En ces temps lointains, un inspecteur pouvait se permettre des arrangements locaux pour répondre à des situations humaines urgentes et légitimes. Accorder à un enseignant la possibilité d’assister aux funérailles d’un proche ou d’un ami au lieu de le refuser en arguant de normes réglementaires, renforçait le lien de confiance entre les personnels et l’institution.

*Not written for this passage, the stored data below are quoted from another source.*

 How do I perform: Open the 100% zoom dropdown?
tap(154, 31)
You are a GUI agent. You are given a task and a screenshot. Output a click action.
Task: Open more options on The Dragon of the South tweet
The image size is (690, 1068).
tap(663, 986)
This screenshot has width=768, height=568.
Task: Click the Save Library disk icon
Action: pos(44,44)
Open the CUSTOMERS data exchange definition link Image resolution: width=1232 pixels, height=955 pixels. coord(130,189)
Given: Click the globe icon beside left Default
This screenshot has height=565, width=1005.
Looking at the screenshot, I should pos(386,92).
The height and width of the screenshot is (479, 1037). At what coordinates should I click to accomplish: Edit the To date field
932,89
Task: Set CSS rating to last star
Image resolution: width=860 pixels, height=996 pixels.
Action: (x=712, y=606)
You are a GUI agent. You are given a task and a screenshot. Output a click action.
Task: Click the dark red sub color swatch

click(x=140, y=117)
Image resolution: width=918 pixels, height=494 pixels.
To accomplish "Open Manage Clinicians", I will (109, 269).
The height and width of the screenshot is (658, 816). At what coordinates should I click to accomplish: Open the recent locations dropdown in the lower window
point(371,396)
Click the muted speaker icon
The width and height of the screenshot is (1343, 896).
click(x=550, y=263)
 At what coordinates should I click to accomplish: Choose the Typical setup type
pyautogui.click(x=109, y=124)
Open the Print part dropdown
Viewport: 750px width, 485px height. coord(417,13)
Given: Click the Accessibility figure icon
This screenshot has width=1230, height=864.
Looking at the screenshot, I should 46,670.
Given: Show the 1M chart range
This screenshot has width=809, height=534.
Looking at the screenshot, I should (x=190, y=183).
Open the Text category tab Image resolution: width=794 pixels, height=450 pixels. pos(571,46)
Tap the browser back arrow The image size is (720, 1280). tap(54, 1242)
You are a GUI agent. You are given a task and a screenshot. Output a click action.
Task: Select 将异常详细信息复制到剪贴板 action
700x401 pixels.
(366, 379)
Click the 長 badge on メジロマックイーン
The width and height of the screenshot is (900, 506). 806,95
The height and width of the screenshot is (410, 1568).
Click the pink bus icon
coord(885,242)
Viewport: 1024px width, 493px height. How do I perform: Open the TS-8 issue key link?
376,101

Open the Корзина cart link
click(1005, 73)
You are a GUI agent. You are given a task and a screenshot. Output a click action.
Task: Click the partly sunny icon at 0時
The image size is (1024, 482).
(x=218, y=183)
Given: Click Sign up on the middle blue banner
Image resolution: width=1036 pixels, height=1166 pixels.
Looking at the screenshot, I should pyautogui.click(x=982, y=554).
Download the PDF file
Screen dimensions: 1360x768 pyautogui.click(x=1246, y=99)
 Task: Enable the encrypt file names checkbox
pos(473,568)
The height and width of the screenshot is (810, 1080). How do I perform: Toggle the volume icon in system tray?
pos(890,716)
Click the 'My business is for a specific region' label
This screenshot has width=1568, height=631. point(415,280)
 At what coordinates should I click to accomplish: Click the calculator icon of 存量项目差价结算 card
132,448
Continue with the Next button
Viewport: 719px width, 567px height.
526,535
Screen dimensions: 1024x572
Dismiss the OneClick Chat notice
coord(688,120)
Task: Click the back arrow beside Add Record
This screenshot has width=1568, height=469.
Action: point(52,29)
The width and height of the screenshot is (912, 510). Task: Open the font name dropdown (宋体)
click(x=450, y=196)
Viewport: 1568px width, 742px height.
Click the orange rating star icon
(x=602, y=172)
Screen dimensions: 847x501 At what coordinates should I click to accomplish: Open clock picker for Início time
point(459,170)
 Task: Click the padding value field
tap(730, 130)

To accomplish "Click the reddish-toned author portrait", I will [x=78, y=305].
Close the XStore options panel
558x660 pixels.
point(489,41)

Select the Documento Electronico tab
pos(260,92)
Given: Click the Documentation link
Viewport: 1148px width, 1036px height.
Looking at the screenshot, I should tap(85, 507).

Faut-il dès lors se lamenter sur le joli temps d’avant que nous aurions perdu ? Sans doute pas, mais peut-être serait-il bon de réfléchir à ce qui était essentiel et qui nous motivait à exercer le métier d’inspecteur. Nous disposions de marges décisionnelles plus importantes que celles qui sont les nôtres aujourd’hui. Ceci ne nous empêchait pas d’accompagner les réformes qui répondent aux besoins d’évolution de l’École, afin que celle-ci reste en phase avec la société, mais nous pouvions le faire avec souplesse, en cherchant toujours à nous adapter au contexte particulier du territoire dont nous avions la responsabilité.
C’est peut-être de cela dont nous aurions besoin aujourd’hui : plus de liberté pour une meilleure efficacité, plus d’autonomie pour un meilleur engagement, plus de solidarité pour un sentiment de sécurité professionnelle, une hiérarchie moins tatillonne pour que nous reprenions confiance en nous et dans l’École…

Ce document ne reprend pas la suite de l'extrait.